Document extract -
- Opening Delimiter -

Cooke also worked in “high stakes” civil litigation for the United States, prosecuting fraud matters under the False Claims Act, such as overbilling Medicare, and defending federal agencies in employment and other disputes.
Cooke has tried a dozen cases to verdict, both criminal and civil, and has successfully briefed and argued cases before United States Courts of Appeals. “It’s a thrill to tell clients’ stories and to advocate effectively for them,” he says. “It takes perseverance, credibility with judge and jury, creativity, good judgment, love of the work, and passion for it.” What sets Cooke apart is the depth of his experience in three areas: his trial and other courtroom experience, in civil matters as well as criminal cases; his experience working with what he believes is the greatest collection of trial attorneys in the country, Assistant U.S. Attorneys; and his experience advocating in one of the most sophisticated and competitive venues in the country, the federal district court in Chicago.
The key to winning trials, Cooke says, is developing a strategy that is both comprehensive and nimble.
“Winning a trial requires you to have a vision for your client and to develop a strategy for that vision. In every case, I determine my trial strategy by thinking what facts, witnesses, evidence, arguments will be compelling and most persuasive to a judge and jury. I poke holes in them, test them with other people, discard some, build better strategies—testing, refining, and strengthening the strategies until all other opportunities to advocate for my client have been exhausted.”
Cooke joined Bergeson, LLP in January, 2022, leaving his position as a federal prosecutor to return to civil litigation. The firm, which has been among Silicon Valley’s leading law firms since its founding in 1990, handles all aspects of business litigation, with emphases in intellectual property, commercial litigation, M&A dispute resolution, securities and derivative litigation, white-collar defense, media law, and employment law. The firm also has extensive experience conducting internal investigations on behalf of audit committees and special litigation committees for public and privately held companies.
“Multiple elements attracted me to the Bergeson firm,” Cooke says. “It is a litigation boutique made of real trial lawyers. They are highly skilled, seasoned lawyers who have the trial lawyer ethos that I encountered working in the U.S. Attorney’s Office . I’m working with like-minded people at Bergeson, very able trial attorneys, like the ones I saw in the government, it’s just in private practice. Trying to replicate the working experience and quality of lawyering that I found in the U.S. Attorney’s Office, I found that at Bergeson.”
At Bergeson, Cooke represents clients in high-stakes civil litigation, criminal and regulatory matters, and corporate investigations. The fast pace of Silicon Valley means having to keep up with the frequent changes in business and technology.

- Closing Delimiter -

Data -
- Opening Delimiter -

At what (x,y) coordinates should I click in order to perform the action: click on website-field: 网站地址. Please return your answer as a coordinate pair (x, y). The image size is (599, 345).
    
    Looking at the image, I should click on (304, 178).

- Closing Delimiter -

Requirement 1 -
Answer these questions from the profile of Cooke above, one line each:
(a) In what month and year did Cooke join Bergeson, LLP?
(b) In what year was the firm founded?
(c) How many cases has Cooke tried to verdict?
Requirement 2 -
Using the profile of Cooke above, say whether each statement agrees with it. Answer yes or no and quote the words that decide it.
(a) Cooke left a position as a federal prosecutor when he joined Bergeson.
(b) Bergeson handles only intellectual property matters.
(c) Cooke's courtroom experience is limited to criminal cases.
Requirement 3 - Recast the paragraph of the profile of Cooke beginning "Cooke joined Bergeson, LLP" as a bulleted list, keeping its main facts.

Task result 1 -
(a) January, 2022
(b) 1990
(c) A dozen

Task result 2 -
(a) Yes: "leaving his position as a federal prosecutor to return to civil litigation"
(b) No: "handles all aspects of business litigation"
(c) No: "in civil matters as well as criminal cases"

Task result 3 -
- Cooke joined Bergeson, LLP in January, 2022, leaving his position as a federal prosecutor to return to civil litigation.
- The firm has been among Silicon Valley's leading law firms since its founding in 1990.
- It handles all aspects of business litigation, with emphases in intellectual property, commercial litigation, M&A dispute resolution, securities and derivative litigation, white-collar defense, media law, and employment law.
- It has extensive experience conducting internal investigations for audit committees and special litigation committees of public and privately held companies.